+++ SUPPLIED RECORDS +++

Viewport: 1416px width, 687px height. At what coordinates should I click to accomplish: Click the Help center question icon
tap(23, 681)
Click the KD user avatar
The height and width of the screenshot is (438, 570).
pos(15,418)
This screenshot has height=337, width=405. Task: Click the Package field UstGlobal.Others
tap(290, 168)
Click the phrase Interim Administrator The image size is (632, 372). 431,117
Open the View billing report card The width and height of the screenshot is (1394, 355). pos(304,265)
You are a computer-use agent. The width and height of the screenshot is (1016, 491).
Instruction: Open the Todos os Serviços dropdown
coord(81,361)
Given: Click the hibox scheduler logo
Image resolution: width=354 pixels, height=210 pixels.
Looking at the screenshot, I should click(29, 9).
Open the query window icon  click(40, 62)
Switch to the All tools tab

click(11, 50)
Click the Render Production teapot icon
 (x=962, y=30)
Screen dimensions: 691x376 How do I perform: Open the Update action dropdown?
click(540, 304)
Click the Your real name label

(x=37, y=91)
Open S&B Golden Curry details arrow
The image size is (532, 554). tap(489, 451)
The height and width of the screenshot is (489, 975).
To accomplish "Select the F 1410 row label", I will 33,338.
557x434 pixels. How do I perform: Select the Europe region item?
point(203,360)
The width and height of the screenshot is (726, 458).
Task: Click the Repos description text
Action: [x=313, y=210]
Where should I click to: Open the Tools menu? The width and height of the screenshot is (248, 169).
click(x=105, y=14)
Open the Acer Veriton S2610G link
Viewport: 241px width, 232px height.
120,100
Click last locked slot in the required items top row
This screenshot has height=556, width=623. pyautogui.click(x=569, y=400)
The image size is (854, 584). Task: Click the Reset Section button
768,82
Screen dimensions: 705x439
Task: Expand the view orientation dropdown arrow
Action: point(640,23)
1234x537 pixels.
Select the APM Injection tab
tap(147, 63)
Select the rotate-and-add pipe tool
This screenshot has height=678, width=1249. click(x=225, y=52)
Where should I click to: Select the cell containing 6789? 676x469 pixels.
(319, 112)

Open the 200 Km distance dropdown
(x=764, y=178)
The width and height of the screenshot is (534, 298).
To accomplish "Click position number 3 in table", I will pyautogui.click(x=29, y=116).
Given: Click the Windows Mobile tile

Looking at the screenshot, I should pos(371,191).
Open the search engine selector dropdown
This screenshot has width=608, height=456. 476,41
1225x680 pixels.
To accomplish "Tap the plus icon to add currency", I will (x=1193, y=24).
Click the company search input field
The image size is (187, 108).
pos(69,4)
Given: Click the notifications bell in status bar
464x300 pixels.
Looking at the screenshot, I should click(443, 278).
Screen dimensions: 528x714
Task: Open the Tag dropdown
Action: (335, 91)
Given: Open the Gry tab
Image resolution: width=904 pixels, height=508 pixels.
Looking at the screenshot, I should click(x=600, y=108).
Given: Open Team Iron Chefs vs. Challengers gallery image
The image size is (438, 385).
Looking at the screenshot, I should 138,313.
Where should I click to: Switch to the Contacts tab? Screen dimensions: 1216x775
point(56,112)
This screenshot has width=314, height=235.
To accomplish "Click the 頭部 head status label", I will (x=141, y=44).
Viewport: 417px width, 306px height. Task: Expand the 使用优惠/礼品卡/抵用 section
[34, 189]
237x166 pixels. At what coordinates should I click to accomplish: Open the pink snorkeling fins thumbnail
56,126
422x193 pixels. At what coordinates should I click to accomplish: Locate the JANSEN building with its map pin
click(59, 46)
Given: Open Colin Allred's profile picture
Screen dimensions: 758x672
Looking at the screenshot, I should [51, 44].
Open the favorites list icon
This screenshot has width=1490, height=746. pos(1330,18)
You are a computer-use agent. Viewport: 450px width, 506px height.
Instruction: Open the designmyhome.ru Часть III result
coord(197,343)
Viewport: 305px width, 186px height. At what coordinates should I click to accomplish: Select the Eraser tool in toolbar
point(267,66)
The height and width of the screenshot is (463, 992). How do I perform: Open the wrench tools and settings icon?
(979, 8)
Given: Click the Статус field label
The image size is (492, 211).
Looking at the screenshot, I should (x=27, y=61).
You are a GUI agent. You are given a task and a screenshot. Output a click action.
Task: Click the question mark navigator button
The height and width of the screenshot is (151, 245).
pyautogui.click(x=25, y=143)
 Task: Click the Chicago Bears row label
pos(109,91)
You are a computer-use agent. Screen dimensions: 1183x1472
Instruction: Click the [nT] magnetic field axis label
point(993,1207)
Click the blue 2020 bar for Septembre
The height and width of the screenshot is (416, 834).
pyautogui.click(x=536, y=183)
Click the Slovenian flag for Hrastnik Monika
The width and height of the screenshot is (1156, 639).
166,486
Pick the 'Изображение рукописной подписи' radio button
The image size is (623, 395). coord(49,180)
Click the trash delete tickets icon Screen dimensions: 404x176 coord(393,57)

+++

REQUIREMENT
Each line holding "computer" in the records should be copied out.

OUTPUT BELOW
You are a computer-use agent. The width and height of the screenshot is (1016, 491).
You are a computer-use agent. Viewport: 450px width, 506px height.
You are a computer-use agent. Screen dimensions: 1183x1472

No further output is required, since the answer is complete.